The right to bail and the right to be presumed innocent are both rights under the Bill of Rights (Chapter 4 of the Constitution). The right to bail under Article 49 (1) (h) is a right available to an arrested person. It is not absolute. It can be denied where compelling reasons are advanced. The right to be presumed innocent under Article 50 (2) (a) of the Constitution is a subset of the rights available to an accused person to fair hearing. This right is available to both those being held in custody and those admitted to bail. One is not admitted to bail because they are presumed innocent. He/She is admitted to bail because there are no compelling reasons to deny him/her that right. The right to a fair trial cannot be limited (see Article 25 (c) of the Constitution).
As noted by Mr. Mwangi, the prosecution did not seek to expunge the three affidavits by the remand prisoners from the record. However, I will not dwell on their contents given my statements above on the issue of the right to be presumed innocent. At this stage of the trial the law presumes the accused innocent whether he is in custody or out on bond until the contrary is proved.

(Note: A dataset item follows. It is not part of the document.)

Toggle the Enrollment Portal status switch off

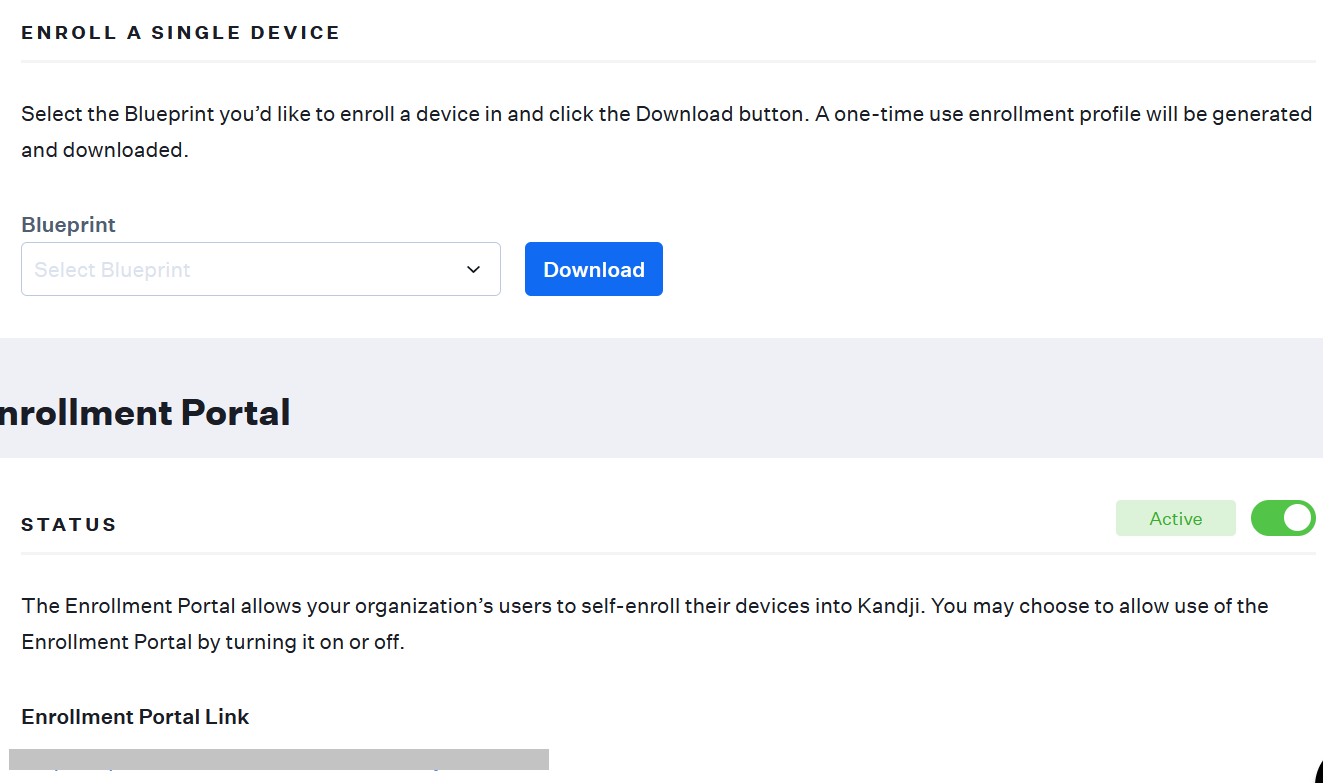point(1283,518)
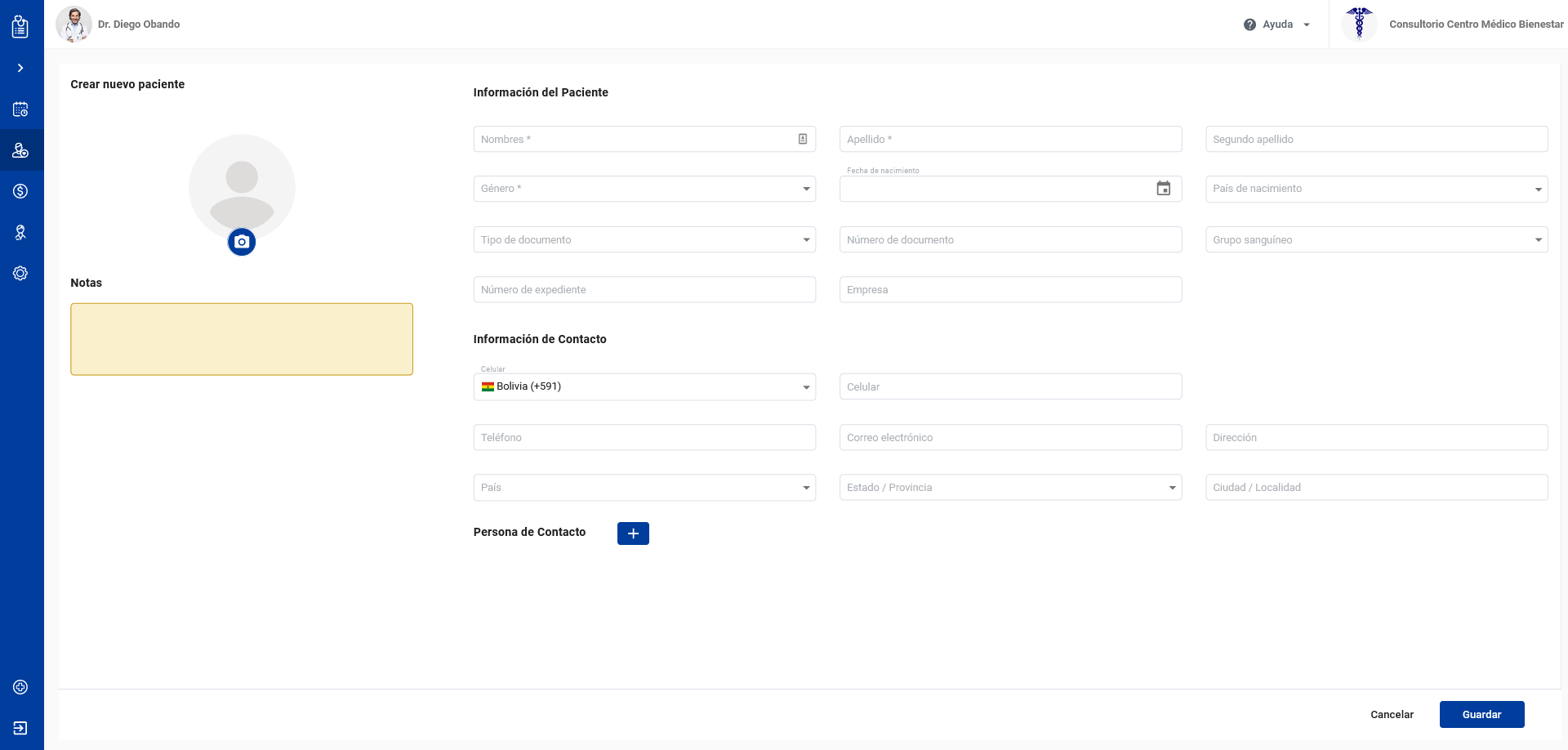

I think I have said enough to demonstrate that the accused has not persuaded this court that it ought to review its earlier order and admit him to bail. I therefore decline the application dated 8th December 2015 and direct that the accused remains in custody. In view of the need for physiotherapy, I hereby call for a detailed report from the doctor at Kenyatta National Hospital regarding the number of physiotherapy sessions the accused requires each week to inform this court in future requests by the accused to be escorted to Kenyatta National Hospital or any other facility that offers these services for sessions. Any other medical issues in respect of the accused shall be handled as and when they arise. The order declining to grant bail may be reviewed after the witnesses under threat and those under Witness Protection have testified. The application is denied. Orders shall issue accordingly.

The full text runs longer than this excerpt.